GIVEN PROBLEM
Give each line of the material below as an item in a numbered list, skipping blank lines and leaving out the pictures.

------------------------------

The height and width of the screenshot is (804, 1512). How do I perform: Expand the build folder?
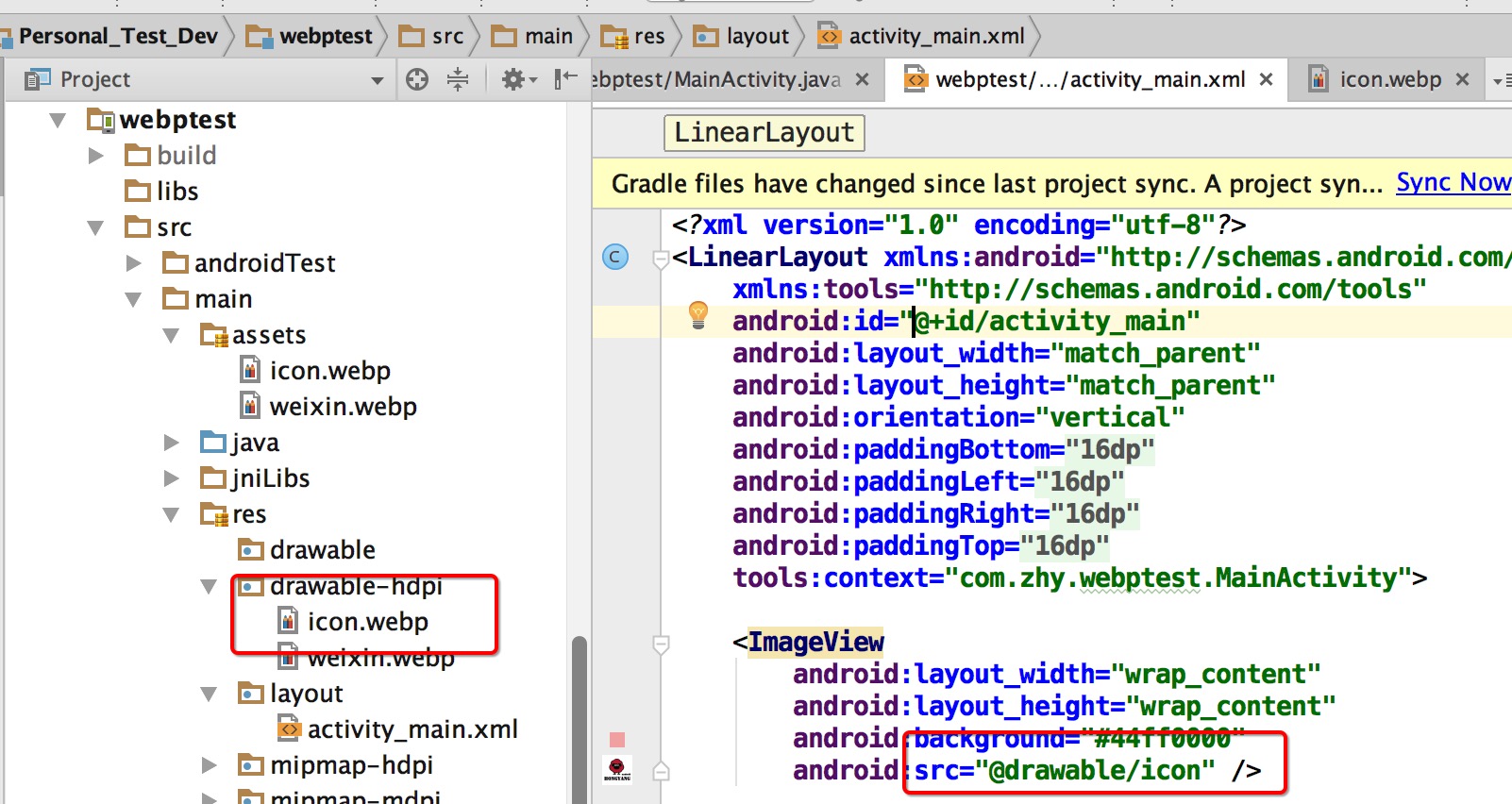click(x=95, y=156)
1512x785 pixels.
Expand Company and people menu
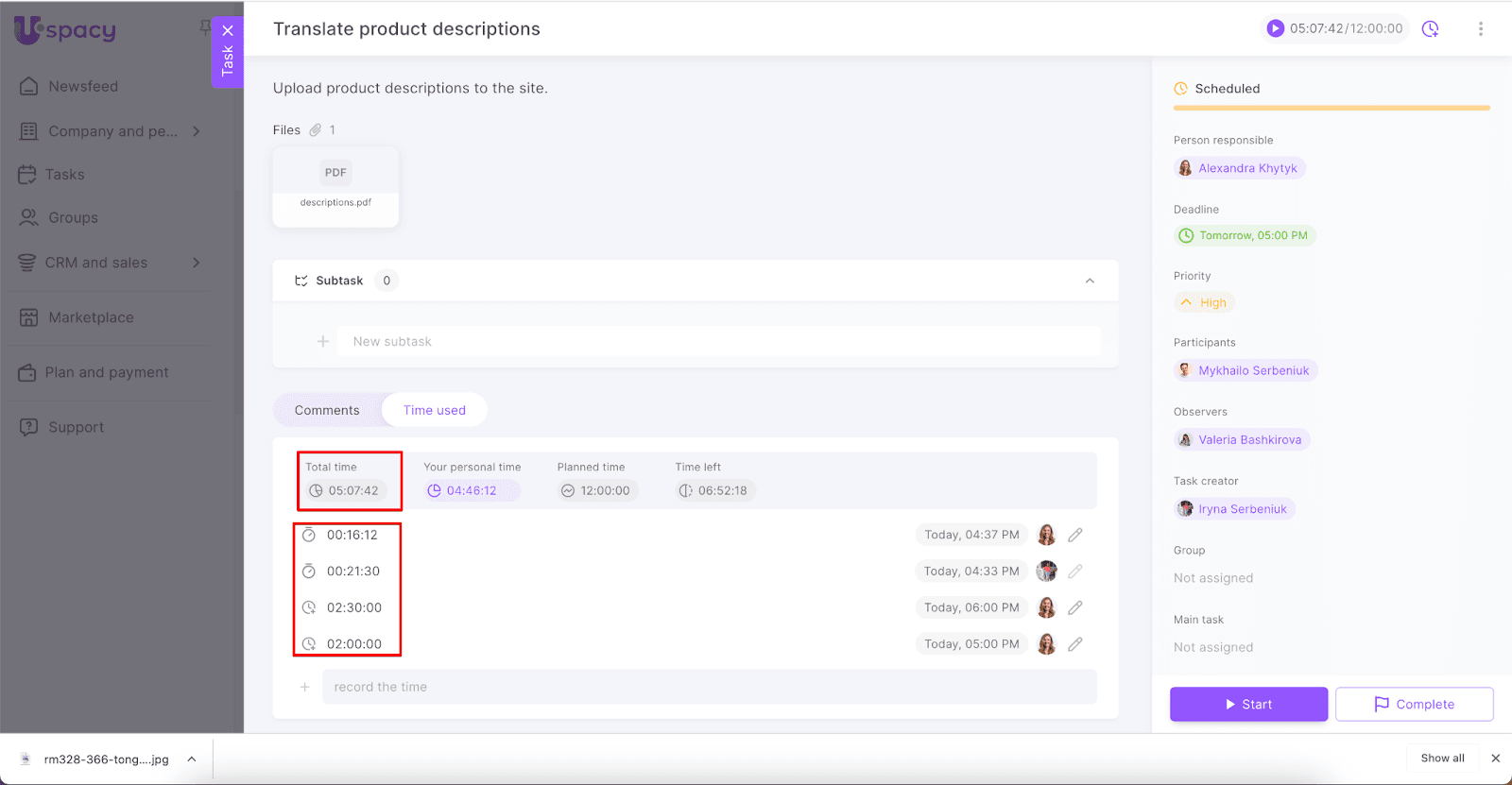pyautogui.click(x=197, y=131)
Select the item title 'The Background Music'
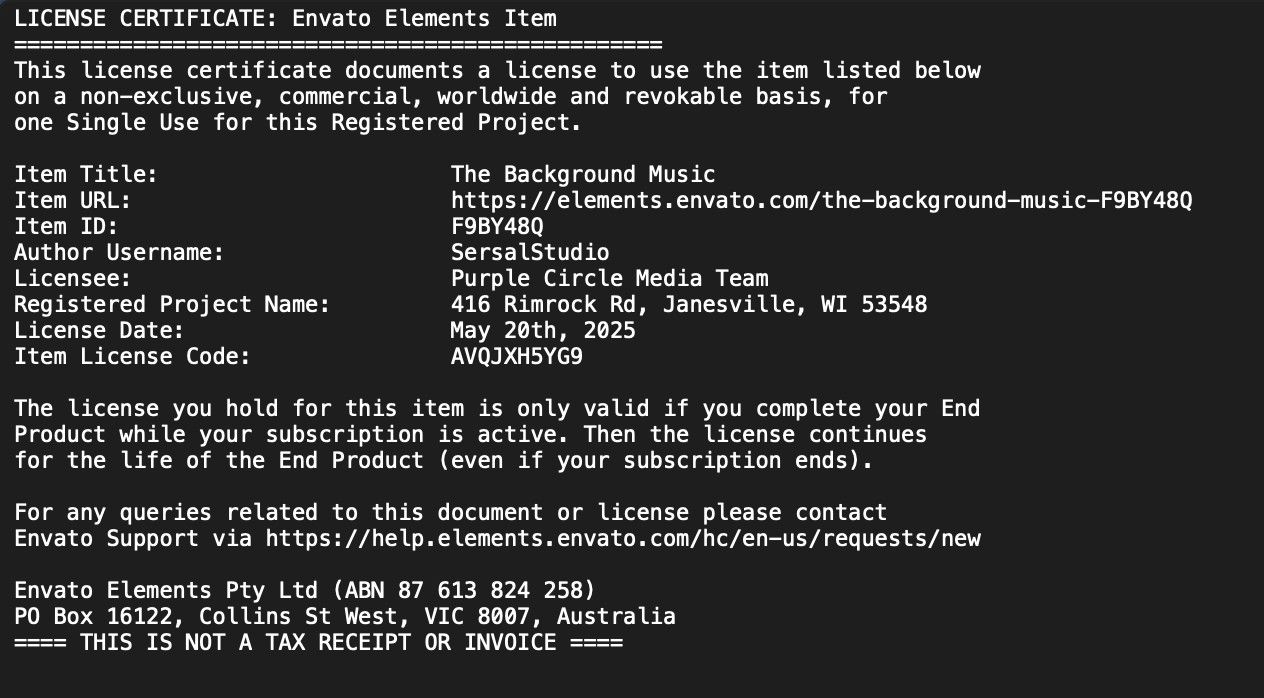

------------------------------

RESPONSE TO THE TASK
1. The height and width of the screenshot is (804, 1512). How do I perform: Expand the build folder?
2. click(x=95, y=156)
3. 1512x785 pixels.
4. Expand Company and people menu
5. pyautogui.click(x=197, y=131)
6. Select the item title 'The Background Music'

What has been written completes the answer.